Complete the following:
#1 Summarize the blog post below in two sentences.
#2 Retype the blog post below exactly, from "Clay Shirky, an" to "job, not mine.".

Excerpt to read:

[Start of section]

Computers don’t belong in classrooms?!

I recently audited some lectures by friend and China expert Prof. Susan Shirk. She bans computers in her lectures. But one student sitting near me had his machine out and was “busy” with the usual distractions. (Didn’t he know the Associate Dean was a few seats away?) I asked Susan about him after class. “He told me he can’t take notes without a computer.” Obviously  the computer  is not the big issue on his note taking. Actually, it probably IS the issue – but in a negative way.

Not one computer mirrors the overheads.

James Kwak has beaten the distraction of cell phones – by removing most apps, including browsers.

I know that its enormous powers of distraction also make me lose focus on work, tune out in meetings, stay up too late at night, and, worst of all, ignore people in the same room with me. We all know this. We’re addicted to the dopamine hit we get when we look at our email and there’s actually something good in there, so we keep checking our email hoping to feel it again.

via How I Achieved Peace by Crippling My Phone — Bull Market — Medium.

Clay Shirky, an Internet sociologist, has a good discussion of why he recently banned computers  in his classrooms. Excerpt:

I came late and reluctantly to this decision — I have been teaching classes about the internet since 1998, and I’ve generally had a laissez-faire attitude towards technology use in the classroom. This was partly because the subject of my classes made technology use feel organic, …. And finally, there’s not wanting to infantilize my students, who are adults, even if young ones — time management is their job, not mine.

[End of section]

Data extracts:
[Start of section]

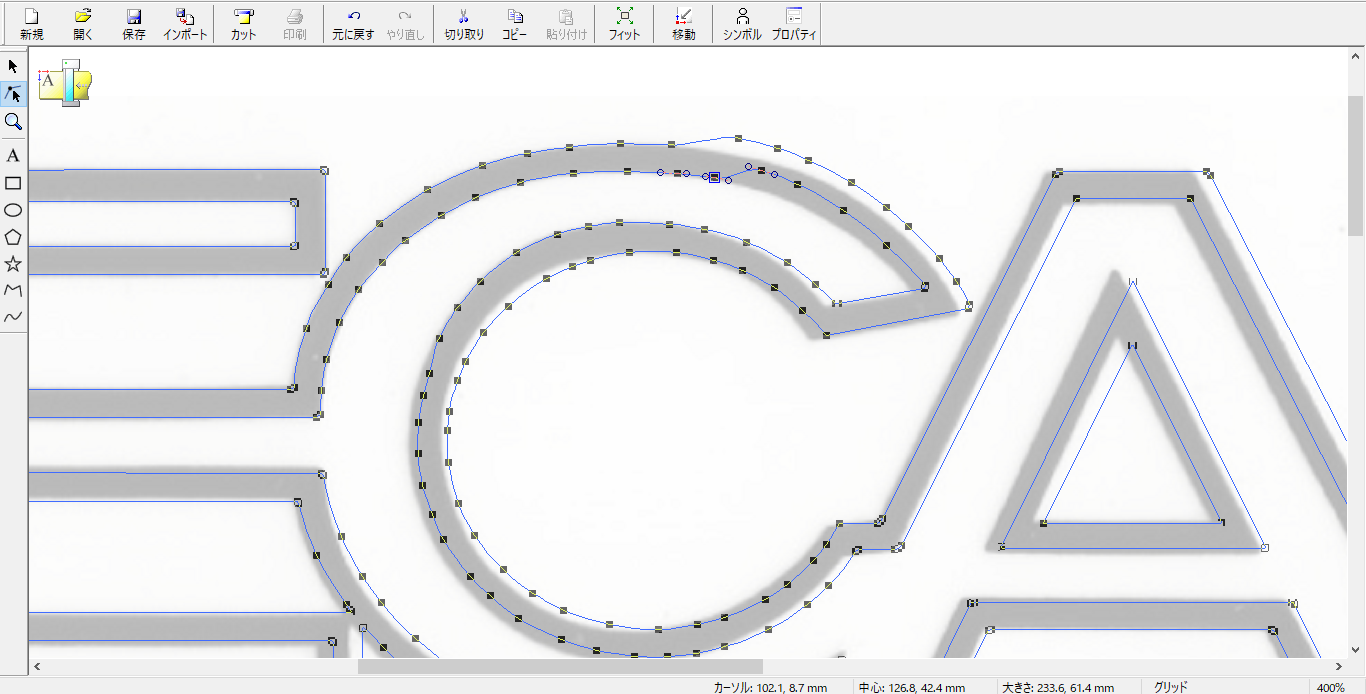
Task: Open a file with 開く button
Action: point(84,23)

[End of section]
[Start of section]

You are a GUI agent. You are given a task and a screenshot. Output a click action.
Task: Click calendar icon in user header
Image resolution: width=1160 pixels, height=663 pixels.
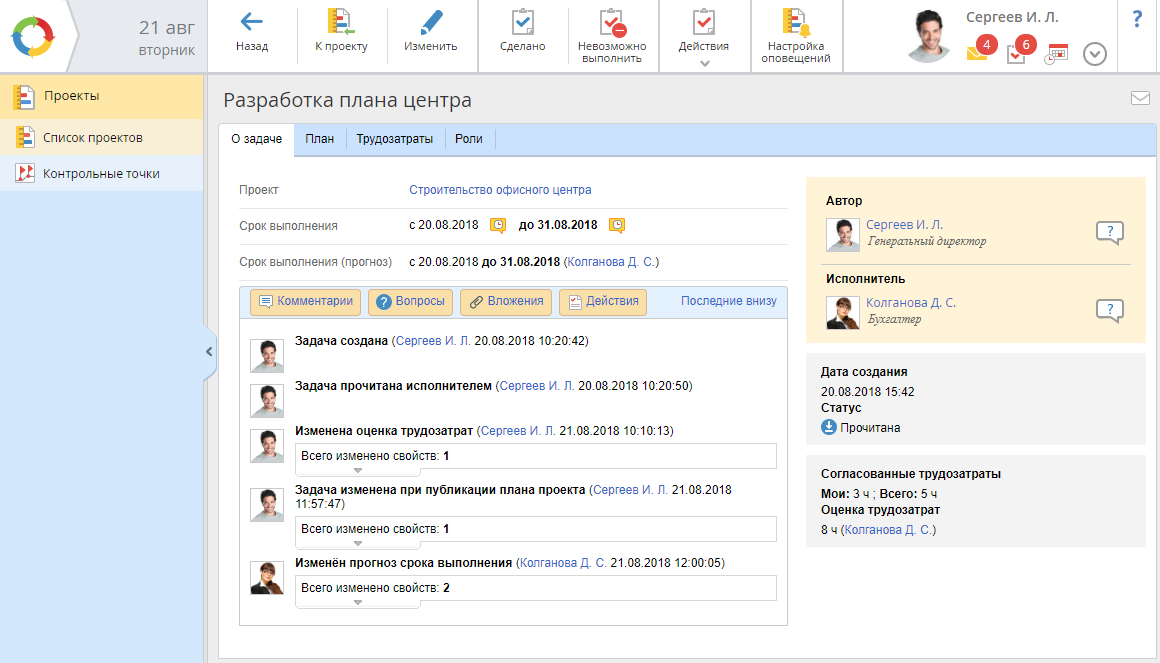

[End of section]
[Start of section]

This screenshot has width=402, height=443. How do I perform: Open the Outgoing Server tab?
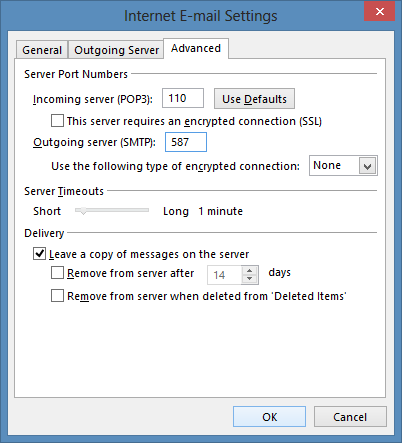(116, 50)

[End of section]

Task-by-task results:
#1 The writer describes auditing lectures by Prof. Susan Shirk, who bans computers, and seeing a student use his machine for distractions while claiming he could not take notes without it. The post also points to James Kwak, who beat his phone's distractions by removing most apps, and to Clay Shirky, an Internet sociologist who recently banned computers in his classrooms after years of a laissez-faire attitude.

#2
Clay Shirky, an Internet sociologist, has a good discussion of why he recently banned computers  in his classrooms. Excerpt:

I came late and reluctantly to this decision — I have been teaching classes about the internet since 1998, and I’ve generally had a laissez-faire attitude towards technology use in the classroom. This was partly because the subject of my classes made technology use feel organic, …. And finally, there’s not wanting to infantilize my students, who are adults, even if young ones — time management is their job, not mine.